The data:

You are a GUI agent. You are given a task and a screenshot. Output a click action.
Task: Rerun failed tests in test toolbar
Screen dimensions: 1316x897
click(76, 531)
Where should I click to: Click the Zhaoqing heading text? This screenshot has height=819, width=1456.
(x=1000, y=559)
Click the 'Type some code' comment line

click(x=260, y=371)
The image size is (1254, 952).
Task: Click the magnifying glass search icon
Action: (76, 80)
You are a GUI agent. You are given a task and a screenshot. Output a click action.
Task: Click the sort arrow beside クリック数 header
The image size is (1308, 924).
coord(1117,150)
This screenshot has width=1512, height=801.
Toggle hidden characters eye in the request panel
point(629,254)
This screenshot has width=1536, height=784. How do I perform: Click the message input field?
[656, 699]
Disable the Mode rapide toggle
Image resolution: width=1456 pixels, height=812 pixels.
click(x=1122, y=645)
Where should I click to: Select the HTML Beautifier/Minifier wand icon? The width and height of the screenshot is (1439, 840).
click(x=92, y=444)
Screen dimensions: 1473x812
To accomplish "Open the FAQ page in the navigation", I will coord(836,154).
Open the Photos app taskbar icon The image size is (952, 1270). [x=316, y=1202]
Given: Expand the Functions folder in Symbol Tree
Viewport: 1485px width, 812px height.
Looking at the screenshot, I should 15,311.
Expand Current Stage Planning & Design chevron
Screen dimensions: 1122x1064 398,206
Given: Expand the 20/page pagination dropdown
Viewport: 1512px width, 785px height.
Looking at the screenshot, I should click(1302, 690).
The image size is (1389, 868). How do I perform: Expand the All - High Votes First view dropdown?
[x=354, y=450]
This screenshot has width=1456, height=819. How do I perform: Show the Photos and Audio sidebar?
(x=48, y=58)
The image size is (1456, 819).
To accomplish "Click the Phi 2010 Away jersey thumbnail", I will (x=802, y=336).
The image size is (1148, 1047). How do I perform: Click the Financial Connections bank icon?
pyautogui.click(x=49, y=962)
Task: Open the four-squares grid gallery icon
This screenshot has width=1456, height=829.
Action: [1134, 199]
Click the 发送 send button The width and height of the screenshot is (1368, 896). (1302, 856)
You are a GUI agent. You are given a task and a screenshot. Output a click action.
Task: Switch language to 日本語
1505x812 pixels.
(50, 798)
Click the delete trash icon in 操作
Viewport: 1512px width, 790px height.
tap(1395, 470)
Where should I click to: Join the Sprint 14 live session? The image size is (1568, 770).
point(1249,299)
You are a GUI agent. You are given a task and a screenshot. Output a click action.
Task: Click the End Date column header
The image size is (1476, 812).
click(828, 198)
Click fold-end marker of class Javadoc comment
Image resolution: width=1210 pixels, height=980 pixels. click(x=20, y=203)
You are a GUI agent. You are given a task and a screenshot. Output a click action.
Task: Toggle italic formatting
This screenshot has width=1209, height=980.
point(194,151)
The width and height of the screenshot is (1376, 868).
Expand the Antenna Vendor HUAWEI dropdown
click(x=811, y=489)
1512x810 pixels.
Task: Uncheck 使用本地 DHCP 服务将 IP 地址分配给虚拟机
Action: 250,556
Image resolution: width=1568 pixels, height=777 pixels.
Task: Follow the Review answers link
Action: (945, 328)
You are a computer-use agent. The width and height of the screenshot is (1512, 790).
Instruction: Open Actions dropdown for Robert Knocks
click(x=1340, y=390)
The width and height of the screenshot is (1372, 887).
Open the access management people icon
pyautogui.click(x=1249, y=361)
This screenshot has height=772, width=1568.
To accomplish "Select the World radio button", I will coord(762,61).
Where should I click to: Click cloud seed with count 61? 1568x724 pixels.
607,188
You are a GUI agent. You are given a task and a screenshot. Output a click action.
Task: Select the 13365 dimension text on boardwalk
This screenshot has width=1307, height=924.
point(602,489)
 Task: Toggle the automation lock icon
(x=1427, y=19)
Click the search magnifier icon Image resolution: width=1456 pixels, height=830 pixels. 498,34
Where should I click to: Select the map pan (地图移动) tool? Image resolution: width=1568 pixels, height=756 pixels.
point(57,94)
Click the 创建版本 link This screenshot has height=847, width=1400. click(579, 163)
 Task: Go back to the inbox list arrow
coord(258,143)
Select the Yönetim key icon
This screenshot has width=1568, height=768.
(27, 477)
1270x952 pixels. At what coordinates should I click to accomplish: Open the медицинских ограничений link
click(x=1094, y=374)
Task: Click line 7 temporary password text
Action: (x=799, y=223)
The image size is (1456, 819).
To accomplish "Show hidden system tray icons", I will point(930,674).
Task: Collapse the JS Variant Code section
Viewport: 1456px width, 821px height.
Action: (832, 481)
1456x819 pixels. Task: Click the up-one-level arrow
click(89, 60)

What you have to do: Set the whole listing down, word for word.

Your response:
You are a GUI agent. You are given a task and a screenshot. Output a click action.
Task: Rerun failed tests in test toolbar
Screen dimensions: 1316x897
click(76, 531)
Where should I click to: Click the Zhaoqing heading text? This screenshot has height=819, width=1456.
(x=1000, y=559)
Click the 'Type some code' comment line

click(x=260, y=371)
The image size is (1254, 952).
Task: Click the magnifying glass search icon
Action: (76, 80)
You are a GUI agent. You are given a task and a screenshot. Output a click action.
Task: Click the sort arrow beside クリック数 header
The image size is (1308, 924).
coord(1117,150)
This screenshot has width=1512, height=801.
Toggle hidden characters eye in the request panel
point(629,254)
This screenshot has width=1536, height=784. How do I perform: Click the message input field?
[656, 699]
Disable the Mode rapide toggle
Image resolution: width=1456 pixels, height=812 pixels.
click(x=1122, y=645)
Where should I click to: Select the HTML Beautifier/Minifier wand icon? The width and height of the screenshot is (1439, 840).
click(x=92, y=444)
Screen dimensions: 1473x812
To accomplish "Open the FAQ page in the navigation", I will coord(836,154).
Open the Photos app taskbar icon The image size is (952, 1270). [x=316, y=1202]
Given: Expand the Functions folder in Symbol Tree
Viewport: 1485px width, 812px height.
Looking at the screenshot, I should 15,311.
Expand Current Stage Planning & Design chevron
Screen dimensions: 1122x1064 398,206
Given: Expand the 20/page pagination dropdown
Viewport: 1512px width, 785px height.
Looking at the screenshot, I should click(1302, 690).
The image size is (1389, 868). How do I perform: Expand the All - High Votes First view dropdown?
[x=354, y=450]
This screenshot has width=1456, height=819. How do I perform: Show the Photos and Audio sidebar?
(x=48, y=58)
The image size is (1456, 819).
To accomplish "Click the Phi 2010 Away jersey thumbnail", I will (x=802, y=336).
The image size is (1148, 1047). How do I perform: Click the Financial Connections bank icon?
pyautogui.click(x=49, y=962)
Task: Open the four-squares grid gallery icon
This screenshot has width=1456, height=829.
Action: [1134, 199]
Click the 发送 send button The width and height of the screenshot is (1368, 896). (1302, 856)
You are a GUI agent. You are given a task and a screenshot. Output a click action.
Task: Switch language to 日本語
1505x812 pixels.
(50, 798)
Click the delete trash icon in 操作
Viewport: 1512px width, 790px height.
tap(1395, 470)
Where should I click to: Join the Sprint 14 live session? The image size is (1568, 770).
point(1249,299)
You are a GUI agent. You are given a task and a screenshot. Output a click action.
Task: Click the End Date column header
The image size is (1476, 812).
click(828, 198)
Click fold-end marker of class Javadoc comment
Image resolution: width=1210 pixels, height=980 pixels. click(x=20, y=203)
You are a GUI agent. You are given a task and a screenshot. Output a click action.
Task: Toggle italic formatting
This screenshot has width=1209, height=980.
point(194,151)
The width and height of the screenshot is (1376, 868).
Expand the Antenna Vendor HUAWEI dropdown
click(x=811, y=489)
1512x810 pixels.
Task: Uncheck 使用本地 DHCP 服务将 IP 地址分配给虚拟机
Action: 250,556
Image resolution: width=1568 pixels, height=777 pixels.
Task: Follow the Review answers link
Action: (945, 328)
You are a computer-use agent. The width and height of the screenshot is (1512, 790).
Instruction: Open Actions dropdown for Robert Knocks
click(x=1340, y=390)
The width and height of the screenshot is (1372, 887).
Open the access management people icon
pyautogui.click(x=1249, y=361)
This screenshot has height=772, width=1568.
To accomplish "Select the World radio button", I will coord(762,61).
Where should I click to: Click cloud seed with count 61? 1568x724 pixels.
607,188
You are a GUI agent. You are given a task and a screenshot. Output a click action.
Task: Select the 13365 dimension text on boardwalk
This screenshot has width=1307, height=924.
point(602,489)
 Task: Toggle the automation lock icon
(x=1427, y=19)
Click the search magnifier icon Image resolution: width=1456 pixels, height=830 pixels. 498,34
Where should I click to: Select the map pan (地图移动) tool? Image resolution: width=1568 pixels, height=756 pixels.
point(57,94)
Click the 创建版本 link This screenshot has height=847, width=1400. click(579, 163)
 Task: Go back to the inbox list arrow
coord(258,143)
Select the Yönetim key icon
This screenshot has width=1568, height=768.
(27, 477)
1270x952 pixels. At what coordinates should I click to accomplish: Open the медицинских ограничений link
click(x=1094, y=374)
Task: Click line 7 temporary password text
Action: (x=799, y=223)
The image size is (1456, 819).
To accomplish "Show hidden system tray icons", I will point(930,674).
Task: Collapse the JS Variant Code section
Viewport: 1456px width, 821px height.
Action: (832, 481)
1456x819 pixels. Task: Click the up-one-level arrow
click(89, 60)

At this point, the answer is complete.